He checked himself suddenly, as if conscious that his reminiscences were becoming somewhat intimate. But Daphne nodded a serious head.

"I'm glad," she said simply. "One likes to be right about one's friends."

Carthew shot a grateful glance at her; and presently they drifted into less personal topics, mutually conscious that here, if need be, was a friend—an understanding friend.

The evening had yet one more incident in store for Daphne.

Twelve-thirty, the Ultima Thule of statutory indulgence—the hour at which London, thirty minutes more fortunate than Cinderella, must perforce fly home from scenes of revelry and get ready to shake the mats—was fast approaching; and the management of the restaurant began, by a respectful but pertinacious process of light-extinguishing, to apprise patrons of the fact.

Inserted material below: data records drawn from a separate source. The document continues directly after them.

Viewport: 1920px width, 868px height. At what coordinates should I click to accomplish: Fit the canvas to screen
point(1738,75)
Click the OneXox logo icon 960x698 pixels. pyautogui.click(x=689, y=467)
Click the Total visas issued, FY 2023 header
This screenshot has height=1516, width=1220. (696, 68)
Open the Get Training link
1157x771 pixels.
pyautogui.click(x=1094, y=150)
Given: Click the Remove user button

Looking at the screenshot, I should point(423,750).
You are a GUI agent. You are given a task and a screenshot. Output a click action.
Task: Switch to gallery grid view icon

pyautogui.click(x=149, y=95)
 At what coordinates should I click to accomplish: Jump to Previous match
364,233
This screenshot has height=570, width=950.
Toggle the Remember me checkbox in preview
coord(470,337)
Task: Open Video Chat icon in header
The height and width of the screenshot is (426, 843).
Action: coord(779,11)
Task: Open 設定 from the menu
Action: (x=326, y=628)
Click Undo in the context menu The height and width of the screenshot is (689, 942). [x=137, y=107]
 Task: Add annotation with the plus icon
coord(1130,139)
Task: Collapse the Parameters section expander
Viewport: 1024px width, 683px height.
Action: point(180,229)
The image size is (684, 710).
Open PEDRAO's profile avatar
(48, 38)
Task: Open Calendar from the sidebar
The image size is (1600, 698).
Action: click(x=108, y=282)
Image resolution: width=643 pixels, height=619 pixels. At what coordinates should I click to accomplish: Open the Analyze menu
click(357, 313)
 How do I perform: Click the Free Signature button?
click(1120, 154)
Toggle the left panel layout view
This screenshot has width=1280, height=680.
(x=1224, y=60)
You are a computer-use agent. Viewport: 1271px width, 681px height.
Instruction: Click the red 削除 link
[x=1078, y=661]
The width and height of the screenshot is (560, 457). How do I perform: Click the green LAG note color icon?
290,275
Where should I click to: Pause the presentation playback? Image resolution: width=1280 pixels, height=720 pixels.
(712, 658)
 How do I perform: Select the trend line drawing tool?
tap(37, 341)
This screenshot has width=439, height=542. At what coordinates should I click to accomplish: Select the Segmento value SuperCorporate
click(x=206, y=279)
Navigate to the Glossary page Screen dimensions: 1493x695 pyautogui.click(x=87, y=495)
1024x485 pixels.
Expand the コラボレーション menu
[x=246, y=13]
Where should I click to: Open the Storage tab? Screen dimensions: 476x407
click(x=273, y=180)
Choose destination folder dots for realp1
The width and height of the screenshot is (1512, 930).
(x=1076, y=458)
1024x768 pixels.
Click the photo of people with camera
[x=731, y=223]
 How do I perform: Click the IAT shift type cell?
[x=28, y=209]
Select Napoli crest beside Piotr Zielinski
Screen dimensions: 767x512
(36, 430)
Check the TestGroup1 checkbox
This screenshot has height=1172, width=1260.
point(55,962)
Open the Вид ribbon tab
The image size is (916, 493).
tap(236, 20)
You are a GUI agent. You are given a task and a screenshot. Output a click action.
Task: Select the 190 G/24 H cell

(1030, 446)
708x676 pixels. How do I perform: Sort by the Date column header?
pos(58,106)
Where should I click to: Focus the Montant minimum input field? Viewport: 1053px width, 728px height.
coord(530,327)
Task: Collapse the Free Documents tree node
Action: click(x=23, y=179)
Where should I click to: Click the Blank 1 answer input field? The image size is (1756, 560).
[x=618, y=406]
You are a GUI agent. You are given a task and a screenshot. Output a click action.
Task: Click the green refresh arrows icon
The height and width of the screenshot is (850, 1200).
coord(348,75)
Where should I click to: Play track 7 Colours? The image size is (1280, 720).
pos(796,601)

As Daphne and Carthew passed through the rapidly emptying vestibule to their cab, five flushed young gentlemen, of the genus undergraduate-on-the-spree, suddenly converged upon the scene from the direction of the bar, locked together in a promiscuous and not altogether unprofitable embrace. They were urged from the rear by polite but inflexible menials in brass buttons.

"What ho, Daph!"

The cry emanated from the gentleman who was acting for the moment as keystone of the arch. Daphne, stepping into the cab, looked back.

"Mr Carthew," she exclaimed, "it's Ally—my brother! He must have come up from Cambridge for the day. Do go and bring him here."

She took her seat in the hansom, and Carthew went back. Presently he returned.